## Supplied records
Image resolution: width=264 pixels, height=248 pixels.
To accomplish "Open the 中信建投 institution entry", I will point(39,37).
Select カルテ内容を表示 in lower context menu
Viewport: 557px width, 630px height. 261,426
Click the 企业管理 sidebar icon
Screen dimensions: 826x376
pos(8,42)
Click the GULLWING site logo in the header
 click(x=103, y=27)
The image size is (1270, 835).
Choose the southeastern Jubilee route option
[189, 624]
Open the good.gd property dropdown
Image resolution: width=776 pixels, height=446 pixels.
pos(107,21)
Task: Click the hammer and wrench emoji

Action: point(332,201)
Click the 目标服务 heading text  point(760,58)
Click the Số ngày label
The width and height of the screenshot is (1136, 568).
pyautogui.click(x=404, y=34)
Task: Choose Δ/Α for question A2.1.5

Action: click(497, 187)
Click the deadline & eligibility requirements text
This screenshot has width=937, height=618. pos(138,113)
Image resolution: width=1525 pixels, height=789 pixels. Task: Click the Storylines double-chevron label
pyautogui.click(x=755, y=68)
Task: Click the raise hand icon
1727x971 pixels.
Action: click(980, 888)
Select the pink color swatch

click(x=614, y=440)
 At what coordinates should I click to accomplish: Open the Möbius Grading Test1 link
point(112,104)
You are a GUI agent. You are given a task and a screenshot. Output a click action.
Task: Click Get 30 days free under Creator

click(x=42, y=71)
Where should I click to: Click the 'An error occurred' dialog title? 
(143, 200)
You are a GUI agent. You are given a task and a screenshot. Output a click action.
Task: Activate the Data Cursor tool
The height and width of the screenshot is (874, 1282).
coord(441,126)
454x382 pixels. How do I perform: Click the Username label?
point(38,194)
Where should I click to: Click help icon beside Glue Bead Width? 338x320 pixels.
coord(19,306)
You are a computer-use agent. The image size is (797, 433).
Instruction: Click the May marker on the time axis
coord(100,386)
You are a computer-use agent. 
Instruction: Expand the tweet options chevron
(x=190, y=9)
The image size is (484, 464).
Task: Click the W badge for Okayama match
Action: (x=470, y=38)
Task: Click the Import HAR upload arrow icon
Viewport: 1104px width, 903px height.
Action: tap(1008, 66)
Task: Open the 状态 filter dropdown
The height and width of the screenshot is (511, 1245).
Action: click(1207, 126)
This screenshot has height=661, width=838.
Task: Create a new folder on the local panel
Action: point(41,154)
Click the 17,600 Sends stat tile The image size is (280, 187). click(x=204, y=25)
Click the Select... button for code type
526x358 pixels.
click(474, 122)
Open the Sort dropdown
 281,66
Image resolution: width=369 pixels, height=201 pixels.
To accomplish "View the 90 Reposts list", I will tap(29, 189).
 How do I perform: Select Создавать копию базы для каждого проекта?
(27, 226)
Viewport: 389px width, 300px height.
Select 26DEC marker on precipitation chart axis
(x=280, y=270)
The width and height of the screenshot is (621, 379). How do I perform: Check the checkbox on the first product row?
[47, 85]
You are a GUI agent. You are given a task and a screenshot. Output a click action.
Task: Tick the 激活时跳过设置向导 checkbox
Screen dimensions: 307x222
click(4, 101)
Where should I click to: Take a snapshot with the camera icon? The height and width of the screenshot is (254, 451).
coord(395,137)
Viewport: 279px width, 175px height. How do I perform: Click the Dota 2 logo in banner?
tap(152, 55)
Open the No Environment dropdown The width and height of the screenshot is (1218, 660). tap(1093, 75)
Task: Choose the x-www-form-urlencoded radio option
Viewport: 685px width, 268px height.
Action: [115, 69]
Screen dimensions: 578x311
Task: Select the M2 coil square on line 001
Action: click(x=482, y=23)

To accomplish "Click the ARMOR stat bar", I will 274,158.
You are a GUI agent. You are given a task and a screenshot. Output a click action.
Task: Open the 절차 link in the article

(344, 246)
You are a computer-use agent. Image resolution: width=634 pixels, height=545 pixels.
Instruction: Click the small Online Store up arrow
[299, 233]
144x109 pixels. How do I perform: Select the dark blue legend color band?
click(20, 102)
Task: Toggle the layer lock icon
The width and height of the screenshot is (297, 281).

## Directions for this task
Starting at the line that contains "Image resolution: width=369" and ending at the end of the listing, write out only those lines again with "checkbox" swapped for "tick box". Keep everything else the same.

## The solution
Image resolution: width=369 pixels, height=201 pixels.
To accomplish "View the 90 Reposts list", I will tap(29, 189).
 How do I perform: Select Создавать копию базы для каждого проекта?
(27, 226)
Viewport: 389px width, 300px height.
Select 26DEC marker on precipitation chart axis
(x=280, y=270)
The width and height of the screenshot is (621, 379). How do I perform: Check the tick box on the first product row?
[47, 85]
You are a GUI agent. You are given a task and a screenshot. Output a click action.
Task: Tick the 激活时跳过设置向导 tick box
Screen dimensions: 307x222
click(4, 101)
Where should I click to: Take a snapshot with the camera icon? The height and width of the screenshot is (254, 451).
coord(395,137)
Viewport: 279px width, 175px height. How do I perform: Click the Dota 2 logo in banner?
tap(152, 55)
Open the No Environment dropdown The width and height of the screenshot is (1218, 660). tap(1093, 75)
Task: Choose the x-www-form-urlencoded radio option
Viewport: 685px width, 268px height.
Action: [115, 69]
Screen dimensions: 578x311
Task: Select the M2 coil square on line 001
Action: click(x=482, y=23)

To accomplish "Click the ARMOR stat bar", I will 274,158.
You are a GUI agent. You are given a task and a screenshot. Output a click action.
Task: Open the 절차 link in the article

(344, 246)
You are a computer-use agent. Image resolution: width=634 pixels, height=545 pixels.
Instruction: Click the small Online Store up arrow
[299, 233]
144x109 pixels. How do I perform: Select the dark blue legend color band?
click(20, 102)
Task: Toggle the layer lock icon
The width and height of the screenshot is (297, 281).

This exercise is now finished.